The Vanished Read online

Page 9


  As the Wakandan girls walk, careful to avoid bumping into anyone, Shuri wonders if there’s any rhyme or reason to the jumpsuit colors. They’ve come to a bend in the hallway that spits them around a corner to the right. Opposite the corner is a cross hallway that leads down to the left and dead-ends at a wall that looks like the fake-wood ones in the anteroom, and it seems like they’re headed for a second corner with an adjacent hallway just ahead.

  The wide hallway they’re traversing is lined with big windows that give view into a variety of rooms, all with brightly colored walls that appear to match the various jumpsuits. There are classrooms, traditional laboratories, and spaces where large-scale tests and experiments are in progress. In one such space, Shuri can see a group of girls using jetpacks, and in another, there’s a domed structure that looks like an antigravity pod (based on the person floating inside it). There’s also a virtual reality lab.

  Shuri and K’Marah continue forward behind Syd, and as they bank around the next corner, they can see inside a space Shuri would’ve never expected in a facility like this one: It’s … a spa. There are separate hair and nail salons, and set in the back wall is the entrance to a “Fitness Center,” according to the words that arch over the double doorway. “Whoa,” Shuri whispers beneath her breath, unable to help herself.

  As she stares at the girls moving about inside and breathes in the sweet fragrance of the air, the princess can’t deny that she’d really like to shed her invisibility suit and go in. To maybe … stay here. And though the thoughts feel only half-formed, Shuri can’t ignore the certainty of them. None of the girls they’ve seen so far are in any rush to leave …

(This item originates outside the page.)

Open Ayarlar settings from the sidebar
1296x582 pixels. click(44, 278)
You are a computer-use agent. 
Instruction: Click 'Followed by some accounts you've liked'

  So why should the princess be?

  While on a fundamental level, this bizarre invisible hideaway is exceedingly creepy, the princess can’t deny understanding why a person—especially one like her—would want to stick around. A fully supplied research and experimentation facility, full of young people who have no problem whiling the days away in pursuit of knowledge and scientific advancement? Where can she sign up—

  A tug on her hand snatches Shuri back from “la-la land,” as the queen mother calls it, and her vision clears.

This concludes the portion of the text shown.